InfoWorld Names Dell to Its Green 15

In today's economic climate, investing in products and services with ecological-minded features may seem impractical. However, the InfoWorld Green 15 Awards, which honored Dell as a winner in 2010, shows that innovation can still exist.
Every year since 2008, InfoWorld, a leading source of information on emerging enterprise technologies, has been recognizing the 15 most innovative IT initiatives that promote a healthier planet through its Green 15 Awards. To determine the winners, InfoWorld's editors and analysts look for projects and products that aim to trim waste, reduce or eliminate the use of harmful substances and boost energy efficiency.
Dell did the latter by thinking outside of the box — the box being the data center.

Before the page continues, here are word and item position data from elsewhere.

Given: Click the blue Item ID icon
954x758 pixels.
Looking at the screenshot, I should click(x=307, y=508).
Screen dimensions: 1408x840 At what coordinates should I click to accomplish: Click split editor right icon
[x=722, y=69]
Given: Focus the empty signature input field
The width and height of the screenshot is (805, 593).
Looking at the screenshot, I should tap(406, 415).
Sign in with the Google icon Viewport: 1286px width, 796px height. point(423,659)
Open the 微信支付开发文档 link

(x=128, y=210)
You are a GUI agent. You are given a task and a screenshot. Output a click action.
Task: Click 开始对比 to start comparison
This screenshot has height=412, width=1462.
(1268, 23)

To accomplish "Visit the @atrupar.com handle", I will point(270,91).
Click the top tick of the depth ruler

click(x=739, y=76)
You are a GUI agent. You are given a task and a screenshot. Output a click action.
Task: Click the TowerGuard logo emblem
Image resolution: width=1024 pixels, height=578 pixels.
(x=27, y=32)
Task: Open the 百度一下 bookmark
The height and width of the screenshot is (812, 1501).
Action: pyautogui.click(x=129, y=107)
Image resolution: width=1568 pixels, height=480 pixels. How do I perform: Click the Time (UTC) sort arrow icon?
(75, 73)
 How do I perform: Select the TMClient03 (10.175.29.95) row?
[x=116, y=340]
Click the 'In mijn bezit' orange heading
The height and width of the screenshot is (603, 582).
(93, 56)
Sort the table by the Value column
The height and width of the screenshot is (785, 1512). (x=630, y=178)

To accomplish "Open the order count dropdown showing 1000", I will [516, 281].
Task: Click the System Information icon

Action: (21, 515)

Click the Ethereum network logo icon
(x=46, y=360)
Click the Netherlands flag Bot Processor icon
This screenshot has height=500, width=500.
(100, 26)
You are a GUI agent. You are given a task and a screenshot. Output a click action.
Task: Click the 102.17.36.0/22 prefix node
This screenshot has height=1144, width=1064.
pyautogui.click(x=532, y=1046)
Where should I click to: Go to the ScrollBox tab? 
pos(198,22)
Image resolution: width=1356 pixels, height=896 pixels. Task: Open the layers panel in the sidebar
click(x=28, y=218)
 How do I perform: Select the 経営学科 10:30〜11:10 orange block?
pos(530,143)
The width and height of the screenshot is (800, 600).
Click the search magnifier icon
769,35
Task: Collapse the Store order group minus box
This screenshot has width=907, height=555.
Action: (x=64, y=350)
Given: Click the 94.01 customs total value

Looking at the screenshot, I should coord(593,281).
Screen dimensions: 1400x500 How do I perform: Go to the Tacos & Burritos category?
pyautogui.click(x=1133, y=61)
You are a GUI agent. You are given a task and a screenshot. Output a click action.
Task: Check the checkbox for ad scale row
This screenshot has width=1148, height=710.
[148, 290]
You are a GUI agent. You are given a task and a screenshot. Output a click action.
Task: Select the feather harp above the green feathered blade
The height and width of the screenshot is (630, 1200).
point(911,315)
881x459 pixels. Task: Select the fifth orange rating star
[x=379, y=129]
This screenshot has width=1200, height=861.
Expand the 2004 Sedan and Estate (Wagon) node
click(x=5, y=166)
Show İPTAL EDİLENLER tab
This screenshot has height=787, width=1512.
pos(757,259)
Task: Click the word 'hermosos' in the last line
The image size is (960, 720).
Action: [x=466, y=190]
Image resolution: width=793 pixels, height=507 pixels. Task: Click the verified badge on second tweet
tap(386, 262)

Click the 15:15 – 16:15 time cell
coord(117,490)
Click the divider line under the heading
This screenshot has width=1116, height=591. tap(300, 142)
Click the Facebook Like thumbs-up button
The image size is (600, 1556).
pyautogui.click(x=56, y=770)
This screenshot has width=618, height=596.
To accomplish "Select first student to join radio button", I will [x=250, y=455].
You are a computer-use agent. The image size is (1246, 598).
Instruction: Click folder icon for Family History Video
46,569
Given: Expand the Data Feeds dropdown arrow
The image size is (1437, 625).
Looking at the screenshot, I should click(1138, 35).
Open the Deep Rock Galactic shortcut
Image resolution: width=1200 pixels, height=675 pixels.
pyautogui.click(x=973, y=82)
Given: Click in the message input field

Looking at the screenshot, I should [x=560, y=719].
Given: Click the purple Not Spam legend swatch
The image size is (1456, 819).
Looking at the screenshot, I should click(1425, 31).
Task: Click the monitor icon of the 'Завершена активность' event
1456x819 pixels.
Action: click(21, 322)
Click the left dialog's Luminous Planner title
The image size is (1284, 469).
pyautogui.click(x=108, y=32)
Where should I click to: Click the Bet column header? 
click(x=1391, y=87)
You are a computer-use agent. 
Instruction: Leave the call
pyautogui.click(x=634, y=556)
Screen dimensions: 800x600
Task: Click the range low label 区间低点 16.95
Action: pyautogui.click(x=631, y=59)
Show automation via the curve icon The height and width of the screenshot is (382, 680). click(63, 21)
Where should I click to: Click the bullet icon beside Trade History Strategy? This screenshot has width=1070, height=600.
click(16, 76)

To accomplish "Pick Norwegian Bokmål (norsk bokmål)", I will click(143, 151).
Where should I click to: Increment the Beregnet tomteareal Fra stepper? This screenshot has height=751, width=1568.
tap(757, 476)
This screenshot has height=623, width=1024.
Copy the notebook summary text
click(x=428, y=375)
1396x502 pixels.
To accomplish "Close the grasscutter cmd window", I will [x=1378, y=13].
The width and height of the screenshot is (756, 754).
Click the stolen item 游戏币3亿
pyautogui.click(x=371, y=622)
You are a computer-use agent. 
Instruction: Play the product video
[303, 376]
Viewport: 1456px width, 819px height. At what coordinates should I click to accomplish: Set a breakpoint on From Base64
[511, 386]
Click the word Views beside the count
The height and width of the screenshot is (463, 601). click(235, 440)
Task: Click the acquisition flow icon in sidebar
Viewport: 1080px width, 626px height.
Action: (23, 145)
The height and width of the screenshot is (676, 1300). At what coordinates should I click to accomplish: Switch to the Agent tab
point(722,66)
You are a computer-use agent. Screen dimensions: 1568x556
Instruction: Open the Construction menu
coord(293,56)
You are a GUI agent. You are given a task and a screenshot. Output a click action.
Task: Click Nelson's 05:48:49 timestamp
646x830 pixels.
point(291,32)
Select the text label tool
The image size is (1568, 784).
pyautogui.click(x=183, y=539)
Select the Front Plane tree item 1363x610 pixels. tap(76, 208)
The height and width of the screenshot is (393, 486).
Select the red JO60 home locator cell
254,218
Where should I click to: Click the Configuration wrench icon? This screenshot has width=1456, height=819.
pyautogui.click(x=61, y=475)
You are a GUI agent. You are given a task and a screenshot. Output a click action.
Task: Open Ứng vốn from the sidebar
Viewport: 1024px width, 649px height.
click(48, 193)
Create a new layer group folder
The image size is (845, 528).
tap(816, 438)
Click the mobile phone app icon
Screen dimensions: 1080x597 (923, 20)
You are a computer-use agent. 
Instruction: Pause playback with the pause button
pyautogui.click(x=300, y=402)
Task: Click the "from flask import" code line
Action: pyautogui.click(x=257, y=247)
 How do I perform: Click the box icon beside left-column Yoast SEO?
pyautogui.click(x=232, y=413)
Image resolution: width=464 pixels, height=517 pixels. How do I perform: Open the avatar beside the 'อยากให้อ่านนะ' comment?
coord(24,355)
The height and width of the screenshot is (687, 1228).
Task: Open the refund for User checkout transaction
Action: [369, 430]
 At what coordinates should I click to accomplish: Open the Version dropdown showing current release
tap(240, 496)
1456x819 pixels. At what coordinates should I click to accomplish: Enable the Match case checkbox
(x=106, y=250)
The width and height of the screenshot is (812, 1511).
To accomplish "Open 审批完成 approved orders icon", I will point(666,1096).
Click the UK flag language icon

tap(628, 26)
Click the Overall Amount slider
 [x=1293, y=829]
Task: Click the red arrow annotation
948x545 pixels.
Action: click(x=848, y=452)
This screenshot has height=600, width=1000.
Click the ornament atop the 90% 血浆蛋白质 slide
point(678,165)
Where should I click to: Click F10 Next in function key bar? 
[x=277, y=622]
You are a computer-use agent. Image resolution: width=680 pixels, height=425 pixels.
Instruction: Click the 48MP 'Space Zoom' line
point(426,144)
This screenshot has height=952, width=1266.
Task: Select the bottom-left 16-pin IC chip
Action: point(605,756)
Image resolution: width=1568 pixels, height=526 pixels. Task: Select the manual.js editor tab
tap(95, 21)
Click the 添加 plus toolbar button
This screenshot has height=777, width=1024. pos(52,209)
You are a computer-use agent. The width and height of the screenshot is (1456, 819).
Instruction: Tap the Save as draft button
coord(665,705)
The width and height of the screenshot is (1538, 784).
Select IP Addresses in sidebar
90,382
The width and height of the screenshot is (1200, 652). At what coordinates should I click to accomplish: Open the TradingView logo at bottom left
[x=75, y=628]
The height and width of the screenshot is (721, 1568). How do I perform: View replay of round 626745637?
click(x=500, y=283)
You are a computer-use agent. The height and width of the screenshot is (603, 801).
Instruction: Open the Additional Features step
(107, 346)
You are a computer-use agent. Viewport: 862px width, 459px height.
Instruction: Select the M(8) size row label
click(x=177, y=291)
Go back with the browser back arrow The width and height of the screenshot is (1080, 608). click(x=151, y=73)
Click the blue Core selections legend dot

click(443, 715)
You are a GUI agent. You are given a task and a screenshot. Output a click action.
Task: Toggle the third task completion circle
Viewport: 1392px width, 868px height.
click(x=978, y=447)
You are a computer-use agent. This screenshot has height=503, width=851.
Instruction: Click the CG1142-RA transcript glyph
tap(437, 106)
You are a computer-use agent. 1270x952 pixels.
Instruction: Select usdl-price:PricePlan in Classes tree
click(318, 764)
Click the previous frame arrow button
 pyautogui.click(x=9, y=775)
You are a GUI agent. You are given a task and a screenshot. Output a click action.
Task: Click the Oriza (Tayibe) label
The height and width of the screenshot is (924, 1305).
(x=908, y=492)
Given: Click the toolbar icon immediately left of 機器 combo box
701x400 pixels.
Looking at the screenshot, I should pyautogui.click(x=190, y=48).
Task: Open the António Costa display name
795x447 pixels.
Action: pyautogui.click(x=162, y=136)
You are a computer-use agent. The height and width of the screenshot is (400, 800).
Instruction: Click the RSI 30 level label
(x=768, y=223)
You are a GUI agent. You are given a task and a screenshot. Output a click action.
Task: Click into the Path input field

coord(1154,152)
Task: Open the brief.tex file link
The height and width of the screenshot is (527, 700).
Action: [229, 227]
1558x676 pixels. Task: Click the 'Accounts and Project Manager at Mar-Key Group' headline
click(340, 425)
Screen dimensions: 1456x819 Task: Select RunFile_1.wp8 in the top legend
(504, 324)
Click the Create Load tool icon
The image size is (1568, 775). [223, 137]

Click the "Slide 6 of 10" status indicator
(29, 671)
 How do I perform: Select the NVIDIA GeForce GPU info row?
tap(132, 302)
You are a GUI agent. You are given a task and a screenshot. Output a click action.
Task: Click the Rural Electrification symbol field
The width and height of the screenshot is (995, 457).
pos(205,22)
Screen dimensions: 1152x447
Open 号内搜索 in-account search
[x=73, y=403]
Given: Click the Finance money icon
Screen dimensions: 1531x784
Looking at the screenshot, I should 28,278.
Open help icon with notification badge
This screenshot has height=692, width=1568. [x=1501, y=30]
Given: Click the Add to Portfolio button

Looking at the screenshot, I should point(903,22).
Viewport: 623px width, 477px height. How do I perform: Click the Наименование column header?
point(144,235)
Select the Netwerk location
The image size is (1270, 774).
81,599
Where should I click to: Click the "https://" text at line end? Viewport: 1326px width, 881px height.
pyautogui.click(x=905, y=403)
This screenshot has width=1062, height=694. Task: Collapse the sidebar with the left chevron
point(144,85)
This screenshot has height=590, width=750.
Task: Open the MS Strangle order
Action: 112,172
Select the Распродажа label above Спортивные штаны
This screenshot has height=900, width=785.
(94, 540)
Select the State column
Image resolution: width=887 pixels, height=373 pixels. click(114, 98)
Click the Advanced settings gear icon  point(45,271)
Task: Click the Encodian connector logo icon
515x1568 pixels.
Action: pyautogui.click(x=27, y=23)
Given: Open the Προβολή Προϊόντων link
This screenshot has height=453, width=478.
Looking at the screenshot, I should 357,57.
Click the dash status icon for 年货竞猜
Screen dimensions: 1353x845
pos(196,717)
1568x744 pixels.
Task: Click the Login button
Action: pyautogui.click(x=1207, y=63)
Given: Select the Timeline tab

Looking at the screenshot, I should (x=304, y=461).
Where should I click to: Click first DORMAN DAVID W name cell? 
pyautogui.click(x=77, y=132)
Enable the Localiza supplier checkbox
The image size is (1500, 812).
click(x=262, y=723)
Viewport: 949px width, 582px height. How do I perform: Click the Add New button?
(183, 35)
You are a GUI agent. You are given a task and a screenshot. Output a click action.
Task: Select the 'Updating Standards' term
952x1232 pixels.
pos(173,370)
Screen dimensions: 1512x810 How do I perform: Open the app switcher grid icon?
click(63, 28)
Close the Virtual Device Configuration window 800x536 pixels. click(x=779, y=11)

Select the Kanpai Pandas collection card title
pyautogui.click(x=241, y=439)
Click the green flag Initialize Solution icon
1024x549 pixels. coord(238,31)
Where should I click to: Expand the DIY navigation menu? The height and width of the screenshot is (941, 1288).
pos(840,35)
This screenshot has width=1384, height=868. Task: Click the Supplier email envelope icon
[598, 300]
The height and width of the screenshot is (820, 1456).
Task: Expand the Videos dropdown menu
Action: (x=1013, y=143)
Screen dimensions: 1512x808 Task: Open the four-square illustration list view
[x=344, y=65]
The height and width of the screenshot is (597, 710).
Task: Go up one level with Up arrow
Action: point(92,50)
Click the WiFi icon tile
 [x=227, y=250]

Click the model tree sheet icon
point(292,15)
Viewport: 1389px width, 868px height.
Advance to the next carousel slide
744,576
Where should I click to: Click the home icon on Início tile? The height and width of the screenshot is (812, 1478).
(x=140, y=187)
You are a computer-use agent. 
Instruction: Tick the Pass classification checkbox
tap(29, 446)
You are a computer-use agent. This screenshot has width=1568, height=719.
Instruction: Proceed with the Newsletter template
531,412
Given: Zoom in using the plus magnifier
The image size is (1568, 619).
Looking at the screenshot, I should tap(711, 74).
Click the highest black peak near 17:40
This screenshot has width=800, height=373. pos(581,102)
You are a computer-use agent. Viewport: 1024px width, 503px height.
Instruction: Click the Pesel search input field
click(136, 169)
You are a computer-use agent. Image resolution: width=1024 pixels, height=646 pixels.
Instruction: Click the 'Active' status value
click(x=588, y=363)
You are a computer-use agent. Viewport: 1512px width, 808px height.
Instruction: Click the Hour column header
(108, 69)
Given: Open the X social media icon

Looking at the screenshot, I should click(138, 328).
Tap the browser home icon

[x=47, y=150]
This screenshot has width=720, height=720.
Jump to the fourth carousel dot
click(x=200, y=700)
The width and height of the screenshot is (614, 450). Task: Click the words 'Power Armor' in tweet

You've no doubt heard of data centers (perhaps you even manage one): huge, anonymous rooms full of humming computer servers. Every person and business that uses computers in today's global economy depends on these facilities. They make the internet possible and keep data secure. But in doing those tasks, data centers also consume a lot of power from the energy grid.
That's why the greenest data center is the one you never build. It turns out that you can challenge conventional assumptions about the number and types of applications that need to be running at any given time in a data center, and free up a lot of capacity. For us, that innovation — plus virtualizing, using the most high-efficiency servers possible, and revamping the way we do power and cooling — meant that we actually removed 4,000 data center servers over the course of a year, doubled our server utilization levels to 40 percent and saved some $50 million in energy costs.